ALIV blames ‘unprecedented surge’ as ticket app crashes again

By JADE RUSSELL

Tribune Staff Reporter

jrussell@tribunemedia.net

JUNKANOO fans were left frustrated yesterday after the ALIV Events app crashed just minutes into ticket sales, with officials attributing the disruption to an unprecedented surge of online traffic.

Eager customers hoping to secure seats for the upcoming parades flooded the system shortly after sales opened at 10am. The app quickly became inaccessible, triggering confusion and complaints across social media. In a Facebook statement, ALIV acknowledged the outage, noting that the platform experienced an unusual volume of simultaneous purchases and that technicians were working urgently to resolve the issue.

Online reaction was swift, with many people complaining that recurrent technical failures had become an annual hallmark of Junkanoo ticketing.

“Every year it's the same BS,” one person said. “Y'all add 3k more tickets, so y'all didn't think 3k more customers will be on your ticket system?”

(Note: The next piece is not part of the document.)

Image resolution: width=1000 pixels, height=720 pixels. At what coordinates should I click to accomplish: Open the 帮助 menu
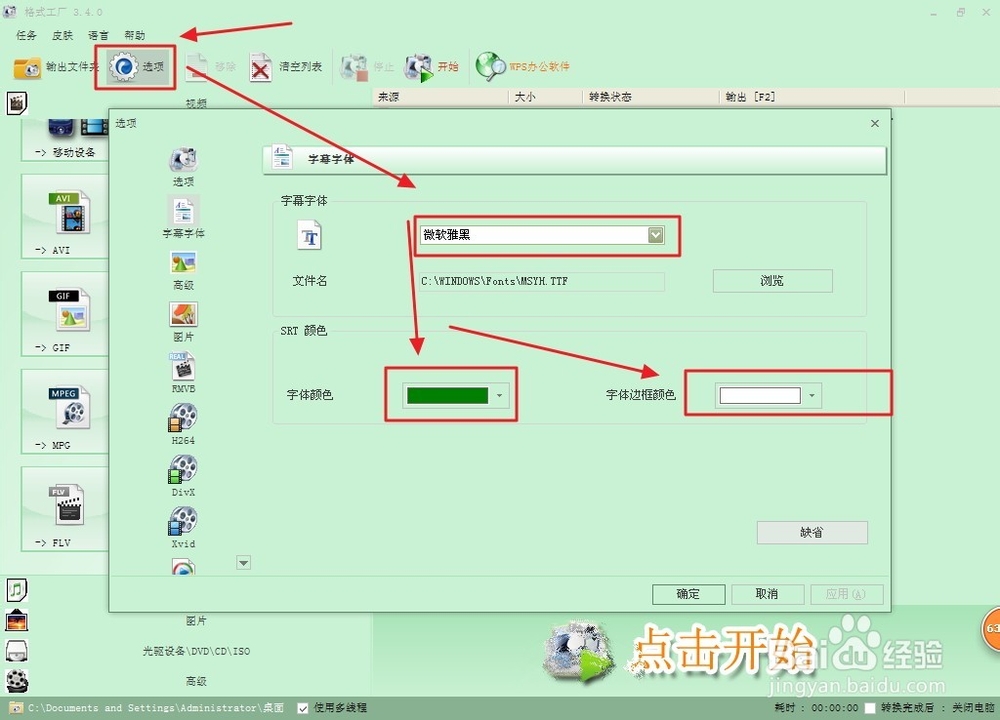[x=136, y=35]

Another described the app as a “yearly joke”. Others worried that prime seating areas, including Rawson Square, would sell out before the system recovered.

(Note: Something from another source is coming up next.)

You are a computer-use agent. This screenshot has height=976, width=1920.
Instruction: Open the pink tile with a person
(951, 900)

Dwayne Davis, chief information officer for the Cable Bahamas Group of Companies, told The Tribune that the app had been stabilised after officials took the system offline, reoptimised it, and relaunched it. He said roughly 20,000 users attempted to log in simultaneously at 10am, far exceeding projections.

More than 3,000 additional Junkanoo tickets are available this year as the National Junkanoo Committee and ALIV expanded seating and upgraded the ALIV Events platform following persistent complaints about crashes, login failures, and tickets selling out within minutes. ALIV officials have said the platform has undergone significant improvements to deliver a more reliable experience.

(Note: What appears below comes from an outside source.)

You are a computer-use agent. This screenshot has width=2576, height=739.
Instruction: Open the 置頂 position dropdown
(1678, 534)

Mr Davis said the ticketing surge may reflect this expanded inventory, but added that it was too early to determine how many tickets had already been sold.

As in previous years, tickets will feature unique QR codes. Buyers receive the QR code by email or through the app, and parade officials will scan the codes at entrances to verify entry. Mr Davis recalled that in 2022, officials encountered fraud involving screenshots of digital tickets being shared or resold.

“There are no paper tickets. There are no tickets via WhatsApp,” Mr Davis stressed. “Once you purchase a ticket on behalf of somebody else, you can only forward that ticket once.”

He added that while Rawson Square remains the most sought-after location, there are strong seating options across several sections of the route.

Comments

Sickened says...

Everything in The Bahamas is a joke every time. We just can't get out of our own way. No planning. No critical thinking. Coupled with the poorest quality of execution (EVERY TIME) - we simply have to ALWAYS settle for less.

Posted 9 December 2025, 11:58 a.m. Suggest removal

ThisIsOurs says...

"*Everything in The Bahamas is a joke every time.*"

Well summarized. 20,000 simultaneous hits might challenge a small entrepreneur but it shouldny be an issue for a mega site. Truly surprised the number is so low for failure,

Anyway what is junkanoo if the talks arent bigger than the delivery. . Gaps between major groups, lots of boring half drunk scrap gang fillers (why is this entertainment, watching people drink openly on bay then try to play music??), road blocks preventing too large costumes getting to Bay, next year we'll implement a rule for the 20th time to limit size, One A group that shouldnt be an A group will have scrappy costumes and too little people, are there no more rules this year, I forget... no disqualifications so Saxoms will be full carnival outfits... what I miss? Oh. "*dey rob us*"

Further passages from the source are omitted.